It looks like if a reviewer raises a concern after FCP completion, a tracking issue can get into an inconsistent state. This allows the FCP to restart after the reviewer resolves the concern, but rustbot will not notice when this new FCP has ended.

There's probably a genuine policy choice to make here; either:

  • After FCP completion, new concerns won't change the rfcbot state at all.
  • After FCP completion, new concerns fully return the proposal to a proposed-final-comment-period state, including removing finished-final-comment-period (and maybe also removing to-announce), and corresponding internal rfcbot state changes. This would allow automatic restart and completion of a new FCP.

The current behavior is internally inconsistent and probably not as helpful.
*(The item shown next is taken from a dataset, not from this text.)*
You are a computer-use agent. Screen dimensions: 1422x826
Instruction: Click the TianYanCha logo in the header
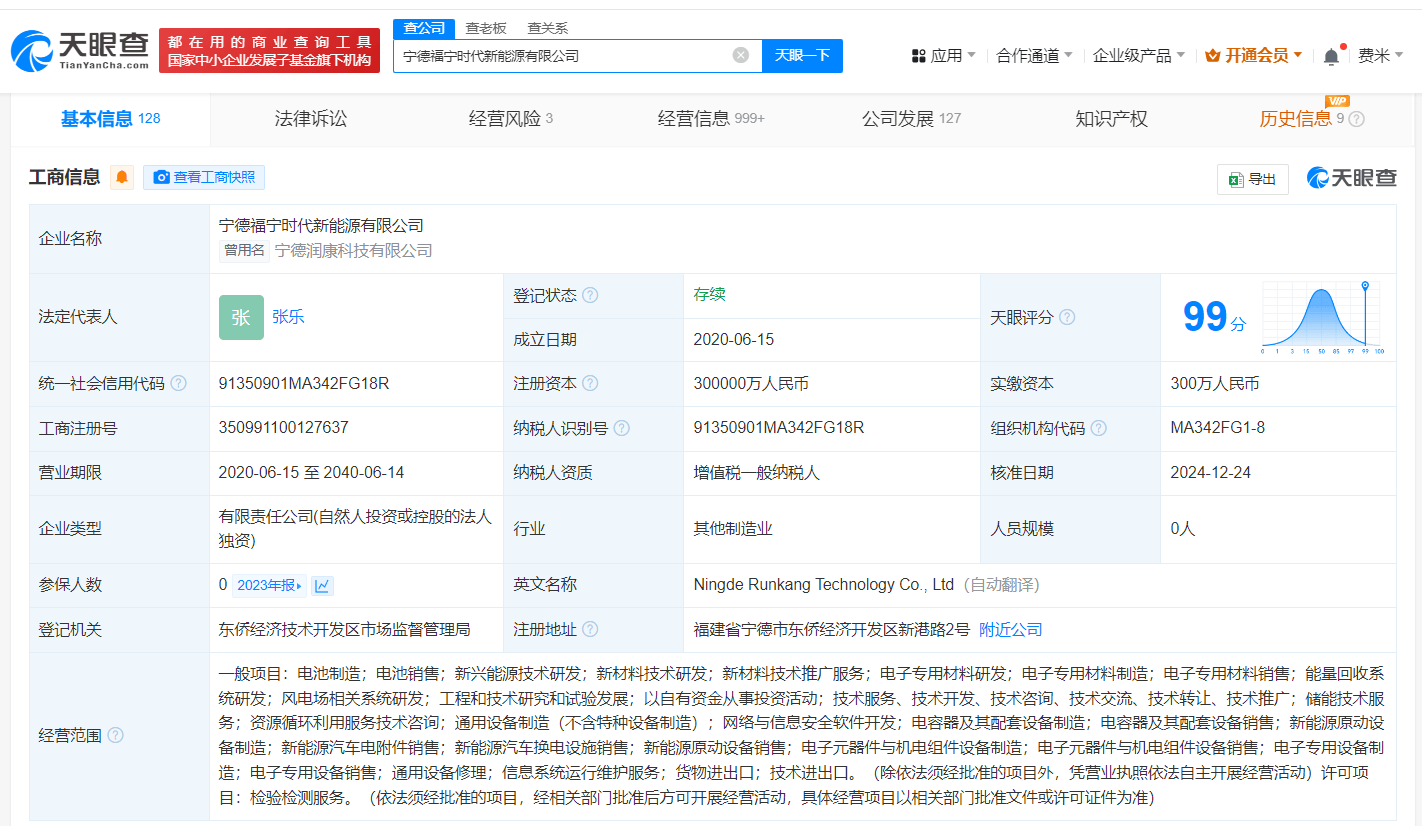80,50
Maybe rfcbot should give the team a chance to decide whether a new concern can return a tracking issue to a proposed FCP state, but I imagine that might add unwanted complexity.

Details

In rust-lang/rust#87096, a concern was raised after the FCP completed. rustbot added the proposed-final-comment-period label, but did not remove the finished-final-comment-period label. I assume it also did not change fcp_closed to false, but that might be a piece of database state that's not visible to me? rfcbot initiated a new FCP after the concern resolved, but did not notice when the FCP had ended.

It looks like rfcbot checks the database state, not the state of the issue labels, to determine the set of finished FCPs to close: src/github/nag.rs
I couldn't find any code that resyncs the database state to the labels in a relevant way.

Possible solutions

Probably the easiest thing to do is to unconditionally embed one of the above policy choices into rfcbot. Probably it's easier to make the policy choice to allow a reviewer to raise a concern after FCP completion, under the assumption that a reviewer wouldn't do so without knowing the FCP had already completed. (How valid is this assumption?)

Another possibility is that a team member could manually remove the finished-final-comment-period (and/or to-announce) label to signal the policy choice to allow FCP restart. This might require rfcbot to rescan all comments that come after the comment announcing the most recent FCP completion, so might be undesired complexity.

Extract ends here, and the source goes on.